Baylor president Linda Livingstone initially sent a letter to the CEOs of the other Power Four schools (ACC, Big Ten, SEC) regarding a summit about the future of college sports. The Athletic first reported the correspondence from Livingstone to the other conferences. 

However, details have emerged on how that meeting came about. Big 12 presidents first wanted to hear more about both postseason proposals, which emerged this year. Livingstone is current chair of the Big 12 CEOs.

That Big 12 discussion evolved into an invitation of all the Power Four schools about the models and future of college athletics. Presidents from the SEC and Big Ten are not expected to attend; their commissioners have shown public disdain for both postseason models. 

“It’s disappointing they’re poo-pooing it,” said North Carolina AD Bubba Cunningham, listed as a CSFL ambassador. “Even if you attend the meeting and participated and decided it wasn’t for you, that would be at least to me a better thing to do. But just to dismiss it out of hand is frustrating.”

Sources told CBS Sports there was interest from a few Big Ten and SEC CEOs about the meeting, but they eventually made the decision not to attend. A number of ACC presidents have shown interest in attending, sources said.  

The idea for proponents of both models is to target college presidents as a way to eliminate the middle man (athletic directors). The meeting provides a way to get in front of those CEOs who control purse strings at universities and would have to make the ultimate decision on any radical changes to the sport. 

“I do not believe that leaving it just to commissioners and athletic directors [is the way to go], because when you do, you do not get the view of [the university as a whole],” West Virginia president and CSFL ambassador Gordon Gee told CBS Sports earlier this year.

On Thursday, Gee texted he was “hopeful” about the meeting.

Len Perna, chairman and CEO of powerful search firm Turnkey ZRG, has emerged as the leading voice of the CSFL. His so-called “super league” would take the top 80 schools and create a single-entity league similar to the NFL. 

Project Rudy is a slightly different model. It would include the top 70 schools with funding from Smash Capital, a private equity firm.
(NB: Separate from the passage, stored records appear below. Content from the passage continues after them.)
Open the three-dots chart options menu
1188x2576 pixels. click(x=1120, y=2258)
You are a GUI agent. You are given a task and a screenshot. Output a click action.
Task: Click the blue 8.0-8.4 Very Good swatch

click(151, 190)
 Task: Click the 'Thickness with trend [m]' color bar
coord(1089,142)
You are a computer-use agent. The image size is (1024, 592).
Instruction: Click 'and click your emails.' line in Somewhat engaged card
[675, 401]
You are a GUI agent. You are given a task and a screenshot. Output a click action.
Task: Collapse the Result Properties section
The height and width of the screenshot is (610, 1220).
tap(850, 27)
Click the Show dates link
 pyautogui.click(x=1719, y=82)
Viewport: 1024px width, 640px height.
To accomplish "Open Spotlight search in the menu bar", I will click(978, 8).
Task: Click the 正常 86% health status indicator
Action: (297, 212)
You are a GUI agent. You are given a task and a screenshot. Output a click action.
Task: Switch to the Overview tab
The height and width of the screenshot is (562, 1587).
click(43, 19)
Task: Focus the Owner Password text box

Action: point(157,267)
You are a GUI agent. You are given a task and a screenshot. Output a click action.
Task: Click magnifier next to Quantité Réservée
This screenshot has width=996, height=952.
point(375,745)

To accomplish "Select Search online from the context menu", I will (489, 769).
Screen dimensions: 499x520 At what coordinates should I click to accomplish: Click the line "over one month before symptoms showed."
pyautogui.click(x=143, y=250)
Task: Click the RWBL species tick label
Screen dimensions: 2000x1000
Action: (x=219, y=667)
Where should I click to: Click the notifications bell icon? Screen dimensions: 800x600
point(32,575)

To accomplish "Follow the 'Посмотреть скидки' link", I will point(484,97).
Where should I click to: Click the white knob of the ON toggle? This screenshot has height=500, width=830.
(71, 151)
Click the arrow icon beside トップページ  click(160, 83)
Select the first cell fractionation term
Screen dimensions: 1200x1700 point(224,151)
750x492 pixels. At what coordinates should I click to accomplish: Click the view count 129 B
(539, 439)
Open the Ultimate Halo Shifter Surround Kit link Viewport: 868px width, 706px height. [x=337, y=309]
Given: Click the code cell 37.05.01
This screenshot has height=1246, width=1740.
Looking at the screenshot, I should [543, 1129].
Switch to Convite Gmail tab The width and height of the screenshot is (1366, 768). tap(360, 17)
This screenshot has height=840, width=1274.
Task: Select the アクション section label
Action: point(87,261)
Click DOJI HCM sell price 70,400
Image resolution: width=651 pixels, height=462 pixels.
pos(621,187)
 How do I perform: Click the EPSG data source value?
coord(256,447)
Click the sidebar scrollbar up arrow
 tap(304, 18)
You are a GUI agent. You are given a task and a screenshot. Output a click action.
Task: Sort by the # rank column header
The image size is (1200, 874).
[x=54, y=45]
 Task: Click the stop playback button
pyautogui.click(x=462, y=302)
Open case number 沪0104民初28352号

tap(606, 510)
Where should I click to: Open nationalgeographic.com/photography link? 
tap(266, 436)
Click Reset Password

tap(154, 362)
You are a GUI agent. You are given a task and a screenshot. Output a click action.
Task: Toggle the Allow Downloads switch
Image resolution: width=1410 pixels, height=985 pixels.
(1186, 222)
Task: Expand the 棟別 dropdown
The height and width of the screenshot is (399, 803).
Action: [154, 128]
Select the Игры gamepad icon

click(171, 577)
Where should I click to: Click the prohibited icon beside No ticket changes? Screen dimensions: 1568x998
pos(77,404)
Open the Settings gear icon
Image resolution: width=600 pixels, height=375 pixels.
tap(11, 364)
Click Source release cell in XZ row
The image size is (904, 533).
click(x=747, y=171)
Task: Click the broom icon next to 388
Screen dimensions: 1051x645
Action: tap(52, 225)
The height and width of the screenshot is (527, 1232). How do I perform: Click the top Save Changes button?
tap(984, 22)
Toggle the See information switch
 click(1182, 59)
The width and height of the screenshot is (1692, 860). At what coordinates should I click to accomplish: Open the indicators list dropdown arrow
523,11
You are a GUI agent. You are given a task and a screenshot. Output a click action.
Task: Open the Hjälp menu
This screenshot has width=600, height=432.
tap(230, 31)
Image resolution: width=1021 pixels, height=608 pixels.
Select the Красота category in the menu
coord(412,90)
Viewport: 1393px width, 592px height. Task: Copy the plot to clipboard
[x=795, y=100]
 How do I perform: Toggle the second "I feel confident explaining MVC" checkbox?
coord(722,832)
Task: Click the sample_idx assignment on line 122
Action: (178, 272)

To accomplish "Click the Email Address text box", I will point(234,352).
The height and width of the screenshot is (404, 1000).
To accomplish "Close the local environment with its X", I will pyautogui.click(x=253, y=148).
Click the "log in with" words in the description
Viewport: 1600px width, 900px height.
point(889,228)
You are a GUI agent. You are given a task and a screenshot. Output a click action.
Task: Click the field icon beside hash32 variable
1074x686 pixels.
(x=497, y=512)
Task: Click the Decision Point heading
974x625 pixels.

The $9 billion investment would expand the college football postseason and feature tiered revenue distribution.

In both cases, the bottom of FBS would not be included. 

During an appearance on the “Dan Patrick Show” this week, NCAA president Charlie Baker questioned a system that essentially bifurcates FBS. 

“My point is just that if you just take this year, look at Indiana,” Baker said. “Nobody thought that Indiana was going to be 10-0 at this time. To me, what’s happening right now in college football is a sense that there are a lot more games that matter week to week than there were a few years ago.”

In the same interview, Baker said “there’s room” for the NCAA Tournament to expand from 68 teams to “72 or 76.” 

Various administrators and experts have speculated such a change to college football could not begin until at least the next decade. The Power Four conferences are tied to their lucrative media rights deals until then. However, the need could escalate if a collective bargaining, union and/or employment model emerge in college athletics. In that case, schools would need even more money to compensate athletes in what is increasingly becoming a pay-for-play system. 

But without support of the SEC and Big Ten, do the proposals have a chance?

“I’ve studied it a little bit and I come back to, I don’t want to dumb down the Southeastern Conference to be a part of some ‘super league’ notion with 70 teams that some people speculate would happen,” Sankey told the “Triple Option” podcast last month. “They want to be us, and that’s on them to figure it out, not on me to bring myself back to Earth.”

“I have yet to see a single thing in any plan that contains things that we couldn’t do ourselves and do with our [Power Four] colleagues,” Big Ten commissioner Tony Petitti said last month.